Hey there! I’m trying to better understand why my workflow is hitting a NonDeterministicWorkflowError and how I can update the definition to avoid it.
My workflow is defined using the coinbase temporal-ruby SDK.
The workflow code looks like this:
class RecoverWorkflow
def execute(id, sharding_num)
shard_num = sharding_num || 1
status_futures = (0..shard_num - 1).map { |index| RecoverActivity.execute(id, index) }
statuses = status_futures.map(&:get)
all_success =
statuses
.map
.with_index do |s, i|
success = s == true
$logger.info("recovery job #{id} failed on shard index #{i}: #{s}") unless success
success
end
.all?
RecoverTimestampActivity.execute(id, all_success).get
return all_success
end
end
Error:
"type": "Temporal::NonDeterministicWorkflowError",
"nonRetryable": false,
"details": {
"payloads": [
"Unexpected command. The replaying code is issuing: workflow (17), but the history of previous executions recorded: activity (17). Likely, either you have made a version-unsafe change to your workflow or have non-deterministic behavior in your workflow.
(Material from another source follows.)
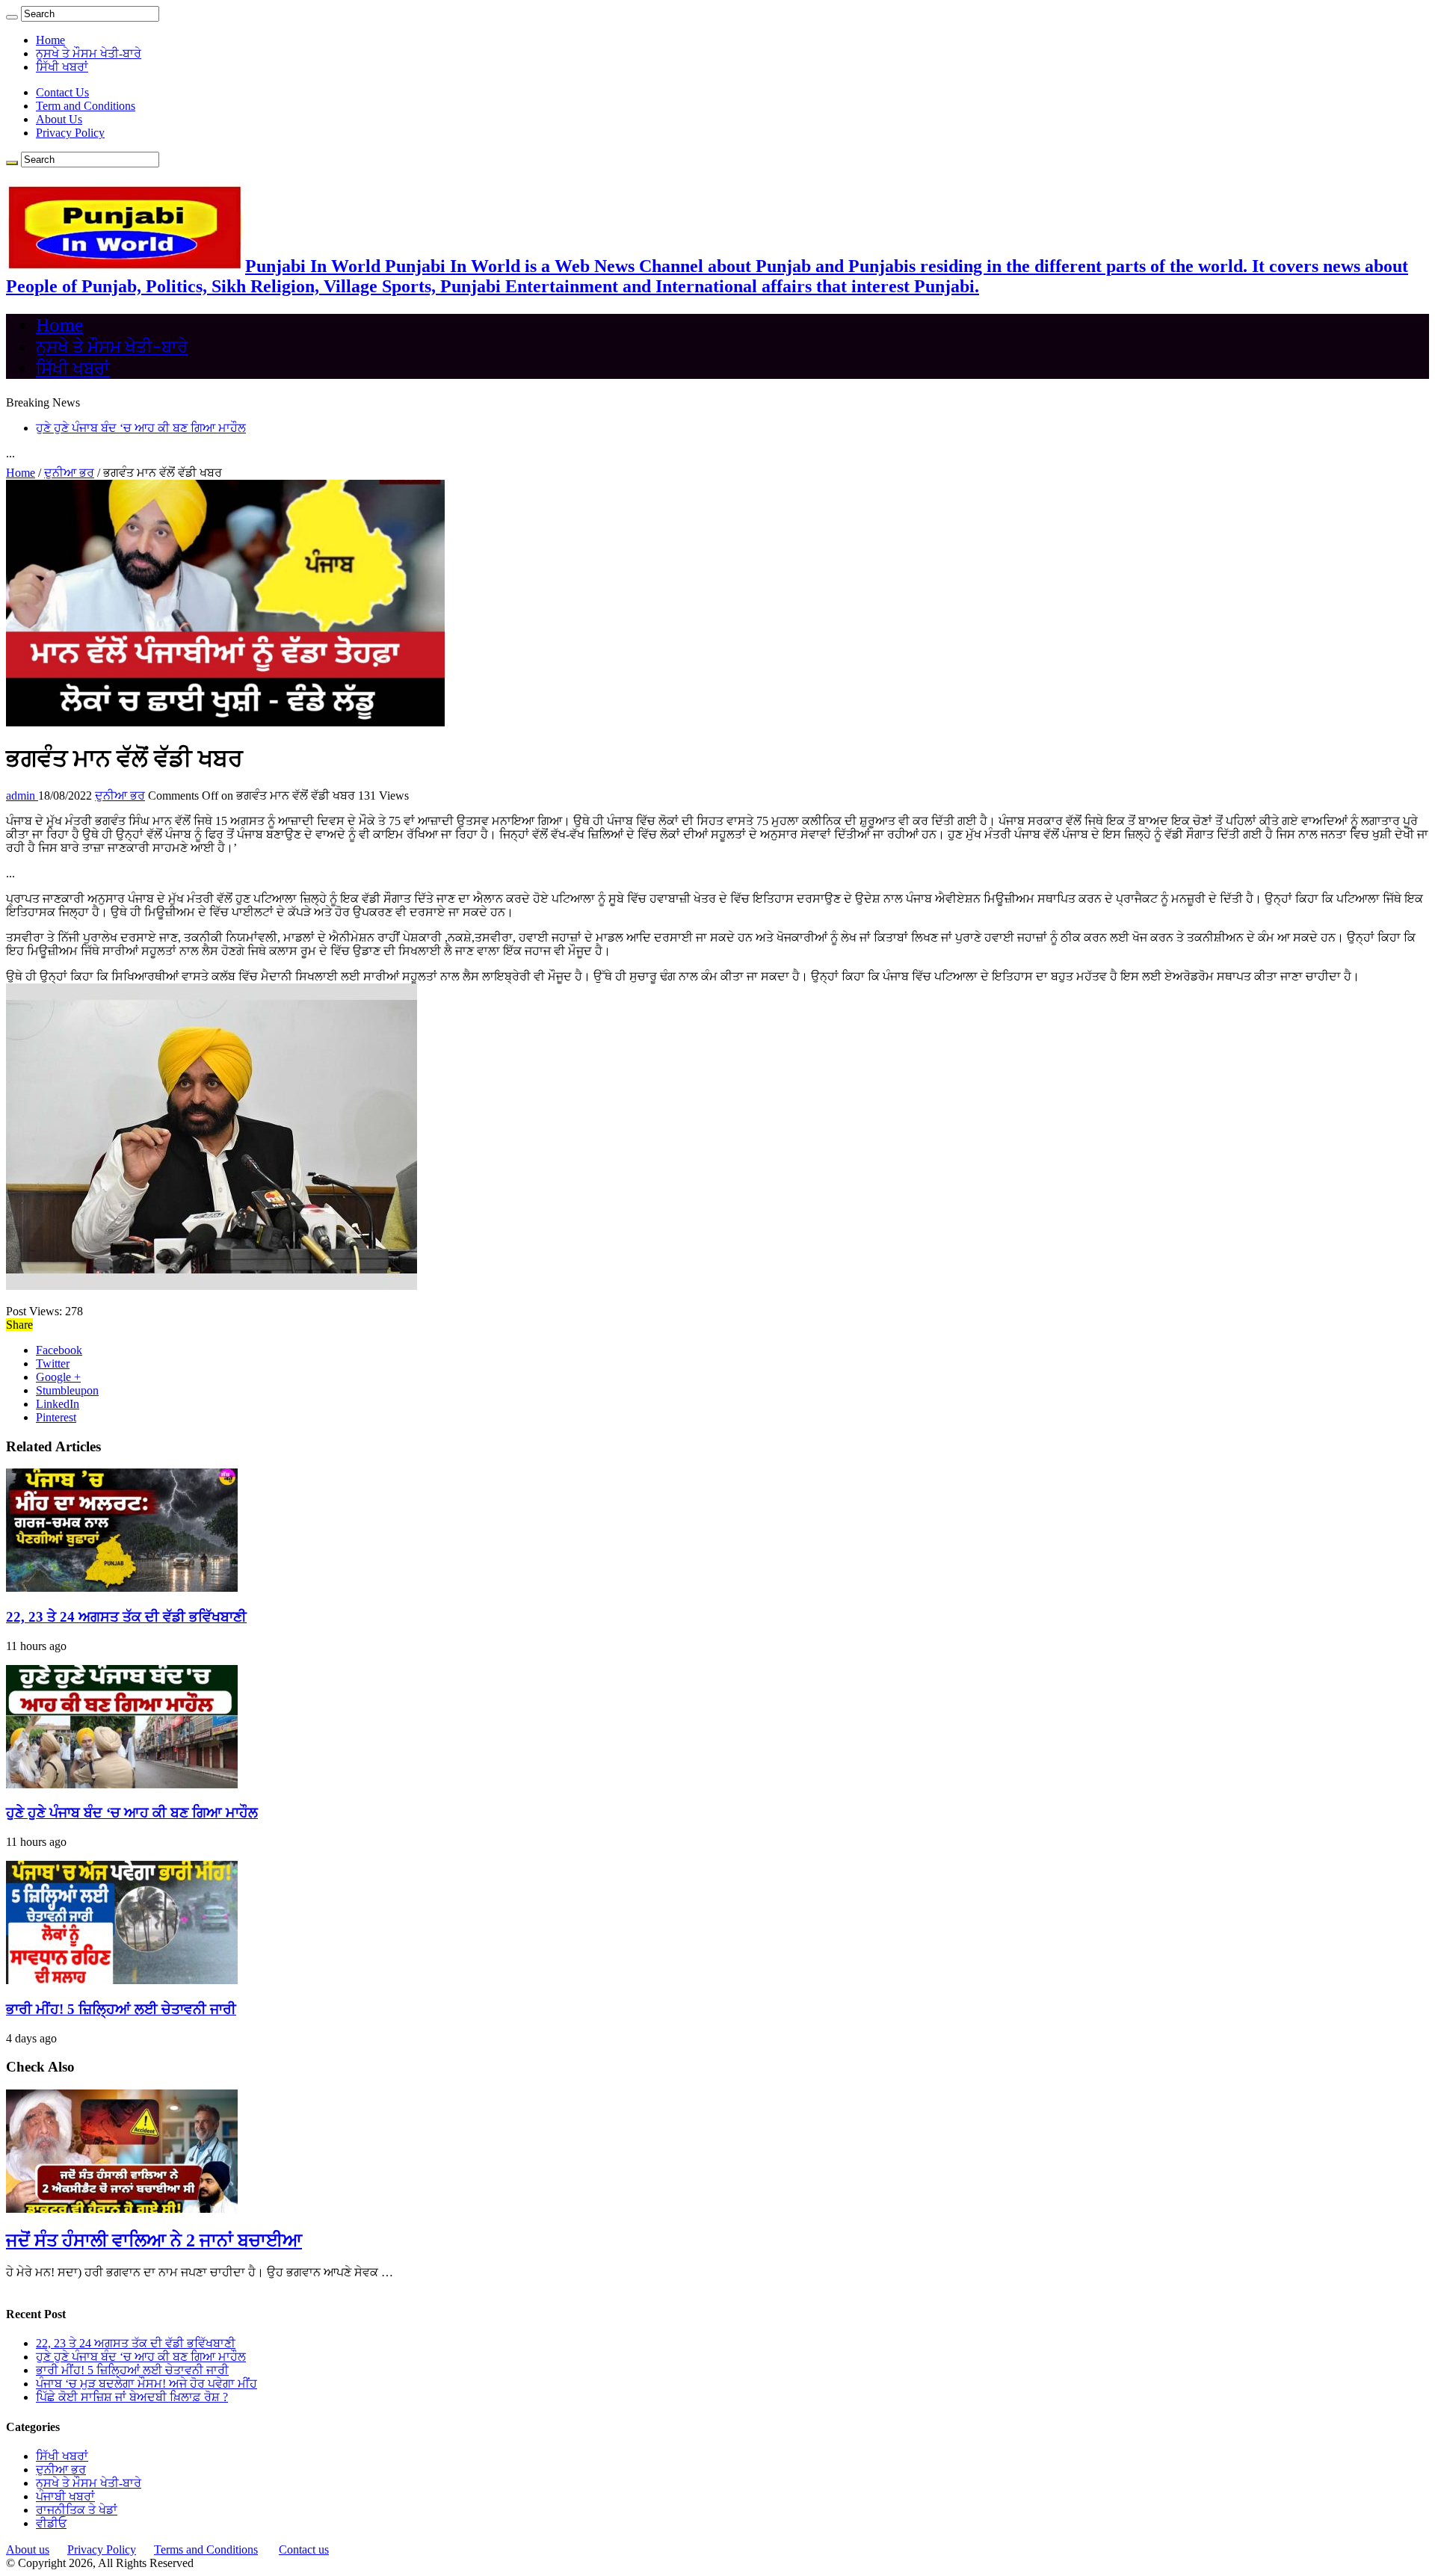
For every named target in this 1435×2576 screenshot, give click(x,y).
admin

See https://docs.temporal.io/docs/java/versioning/#introduction-to-versioning."
]
Workflow Execution History:
From the history, my understanding is that the first RecoverActivity execution errored out due to our StartToClose timeout of 10 minutes and succeeded on the second attempt.
Is the non-determinism here caused by the fact that the input to the RecoverTimestampActivity can change based on RecoverActivity success or something else?